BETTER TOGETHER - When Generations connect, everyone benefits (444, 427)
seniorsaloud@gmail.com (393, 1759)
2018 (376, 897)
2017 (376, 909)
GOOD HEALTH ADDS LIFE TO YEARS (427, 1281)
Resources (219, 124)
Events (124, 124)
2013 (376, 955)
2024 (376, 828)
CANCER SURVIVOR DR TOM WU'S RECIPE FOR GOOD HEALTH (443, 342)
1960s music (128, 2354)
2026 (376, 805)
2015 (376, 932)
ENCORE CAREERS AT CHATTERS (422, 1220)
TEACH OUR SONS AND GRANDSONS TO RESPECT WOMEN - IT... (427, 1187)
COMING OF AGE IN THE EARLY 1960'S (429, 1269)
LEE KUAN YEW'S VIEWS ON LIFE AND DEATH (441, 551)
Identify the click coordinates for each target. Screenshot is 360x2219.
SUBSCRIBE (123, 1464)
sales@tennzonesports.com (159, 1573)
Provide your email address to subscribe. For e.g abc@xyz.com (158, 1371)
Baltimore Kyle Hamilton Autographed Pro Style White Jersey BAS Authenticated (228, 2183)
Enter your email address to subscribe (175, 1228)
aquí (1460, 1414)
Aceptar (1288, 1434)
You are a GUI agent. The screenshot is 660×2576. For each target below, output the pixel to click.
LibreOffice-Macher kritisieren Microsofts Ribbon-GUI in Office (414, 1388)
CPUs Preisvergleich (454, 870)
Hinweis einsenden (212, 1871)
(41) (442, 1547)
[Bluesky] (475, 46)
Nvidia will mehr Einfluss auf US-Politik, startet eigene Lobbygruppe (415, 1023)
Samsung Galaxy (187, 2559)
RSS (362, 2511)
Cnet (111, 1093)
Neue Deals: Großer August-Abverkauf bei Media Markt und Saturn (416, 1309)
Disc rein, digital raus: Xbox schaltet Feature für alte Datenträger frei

# # # # #

**WHAT YOU HAVE TO DO:** Repeat exactly, and only, the lines of the records above, starting with the line that contains "Cnet (111, 1093)" and ending with the final line, both included.

**WRITTEN SOLUTION:**
Cnet (111, 1093)
Neue Deals: Großer August-Abverkauf bei Media Markt und Saturn (416, 1309)
Disc rein, digital raus: Xbox schaltet Feature für alte Datenträger frei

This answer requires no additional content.